■ **Quoted text**:
* * * * *

CAMERA unveils “Times Line” — Exposing biased NY Times coverage against Israel

Documenting coverage “obsessed with perceived flaws of the Jewish state and eager to downplay the Palestinian role in perpetuating the ongoing conflict”

https://www.facebook.com/CAMERAorg/photos/a.10150646095546602.411245.76294311601/10152155142016602/?type=3&theater

The Committee for Accuracy in Middle East Reporting in America (CAMERA) is an international media-monitoring organization that was founded back in 1982 to promote more accurate, balanced, and complete coverage of Israel and the Middle East.

In addition to its many blogs and longform articles which expose an astonishing amount of errors and omissions, CAMERA also produces original research that evaluates how this skewed information on the Israeli-Palestinian conflict is filtered into educational programming in various settings, such as in U.S. college campuses, the K-12 educational system, and in churches.

A recent important new CAMERA study offers a sobering example of how biased teaching materials “promoting a politically-charged agenda” have been used for years by the Newton Public Schools system to teach 9th and 10th graders:

CAMERA is also known for its probing analysis and exposure of media fails from the typical sources: The New York Times, BBC, Washington Post, MSNBC, Associated Press, The Guardian, and Haaretz:

As we’ve highlighted, over the years CAMERA has demonstrated that the handling of the Arab-Israeli conflict by these media outlets has long been slanted against Israel. The New York Times in particular has been “obsessed with the perceived flaws” of the Jewish state while “eager to downplay” the Palestinian role in perpetuating the conflict.

* * * * *

■ **Brief a**: Select every line of the entries that contains the string "Rosa".
The text above has no connection to the entries that follow it.

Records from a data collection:

* * * * *

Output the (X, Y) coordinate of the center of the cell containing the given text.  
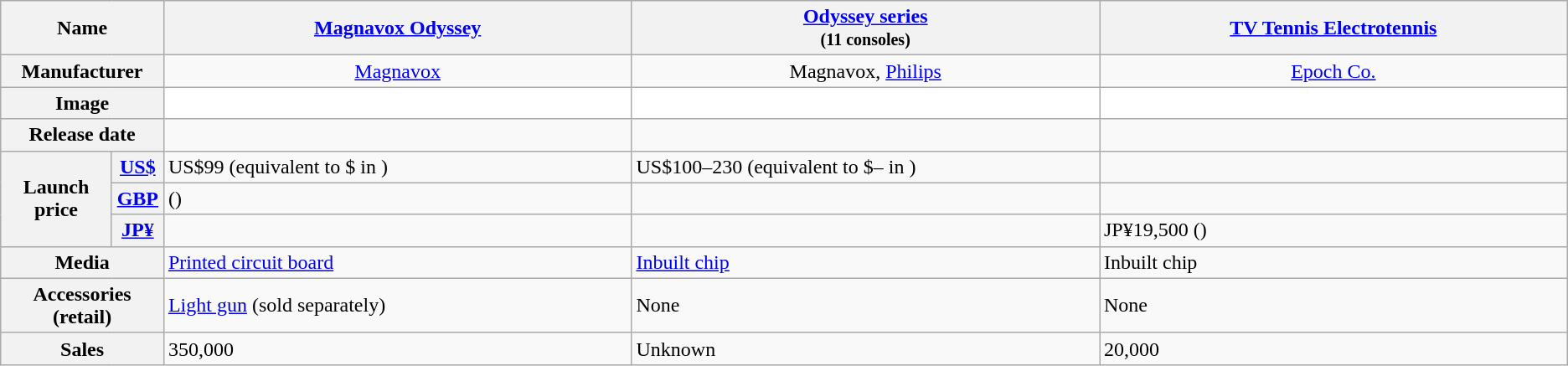
350,000 (397, 348)
TV Tennis Electrotennis (1333, 28)
Manufacturer (82, 71)
Accessories(retail) (82, 305)
GBP (137, 199)
Image (82, 103)
Magnavox Odyssey (397, 28)
Unknown (866, 348)
US$100–230 (equivalent to $– in ) (866, 167)
Release date (82, 135)
Epoch Co. (1333, 71)
JP¥19,500 () (1333, 230)
Sales (82, 348)
Name (82, 28)
Printed circuit board (397, 262)
Launch price (57, 199)
JP¥ (137, 230)
Magnavox, Philips (866, 71)
Odyssey series(11 consoles) (866, 28)
US$ (137, 167)
() (397, 199)
US$99 (equivalent to $ in ) (397, 167)
Light gun (sold separately) (397, 305)
Media (82, 262)
20,000 (1333, 348)
Magnavox (397, 71)
Scan for the cell matching the given text and deliver its (X, Y) coordinate at center. 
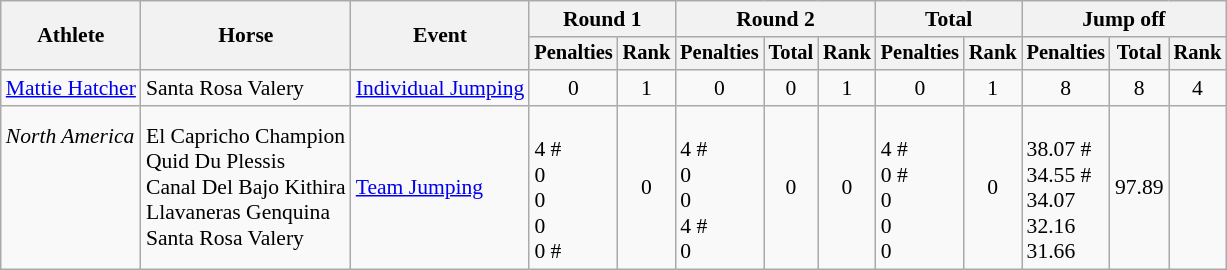
Individual Jumping (440, 88)
Round 2 (775, 19)
4 #004 #0 (719, 188)
Jump off (1124, 19)
El Capricho ChampionQuid Du PlessisCanal Del Bajo KithiraLlavaneras GenquinaSanta Rosa Valery (246, 188)
97.89 (1140, 188)
38.07 #34.55 #34.0732.1631.66 (1066, 188)
4 #0000 # (573, 188)
Round 1 (602, 19)
North America (71, 188)
Horse (246, 36)
Mattie Hatcher (71, 88)
4 (1198, 88)
Santa Rosa Valery (246, 88)
4 #0 #000 (920, 188)
Athlete (71, 36)
Event (440, 36)
Team Jumping (440, 188)
Determine the [x, y] coordinate at the center of the cell enclosing the given text.  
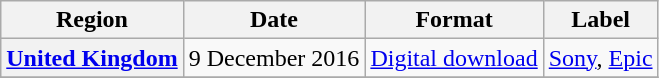
Date [274, 20]
Label [600, 20]
Region [92, 20]
Format [454, 20]
9 December 2016 [274, 58]
United Kingdom [92, 58]
Digital download [454, 58]
Sony, Epic [600, 58]
Capture the cell that displays the provided text and extract its [x, y] central coordinate. 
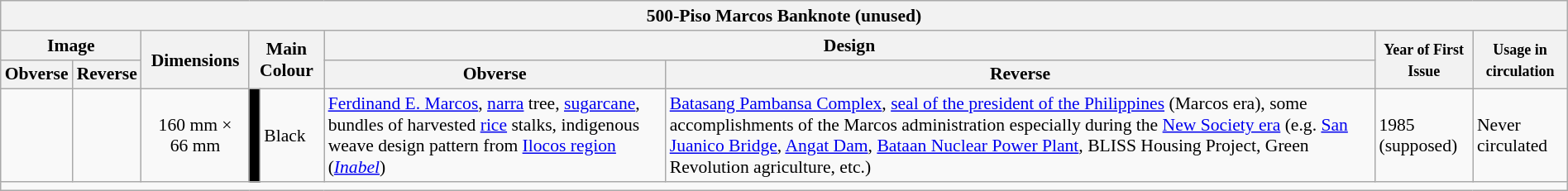
Image [71, 45]
Main Colour [286, 60]
Usage in circulation [1520, 60]
Year of First Issue [1424, 60]
Design [850, 45]
Never circulated [1520, 136]
Dimensions [195, 60]
500-Piso Marcos Banknote (unused) [784, 16]
1985 (supposed) [1424, 136]
160 mm × 66 mm [195, 136]
Black [291, 136]
Ferdinand E. Marcos, narra tree, sugarcane, bundles of harvested rice stalks, indigenous weave design pattern from Ilocos region (Inabel) [495, 136]
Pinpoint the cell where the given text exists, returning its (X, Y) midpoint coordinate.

* * * * *

■ **Brief b**: Summarize the CAMERA piece in two sentences.

■ **Complete answer a**:
El Capricho ChampionQuid Du PlessisCanal Del Bajo KithiraLlavaneras GenquinaSanta Rosa Valery (246, 188)
Santa Rosa Valery (246, 88)

■ **Complete answer b**: CAMERA is an international media-monitoring organization founded in 1982 to promote more accurate, balanced, and complete coverage of Israel and the Middle East. Besides blogs and articles, it produces research on how skewed information about the Israeli-Palestinian conflict reaches educational programming, and it analyzes outlets such as The New York Times, which it says has been "obsessed with the perceived flaws" of the Jewish state while "eager to downplay" the Palestinian role in the conflict.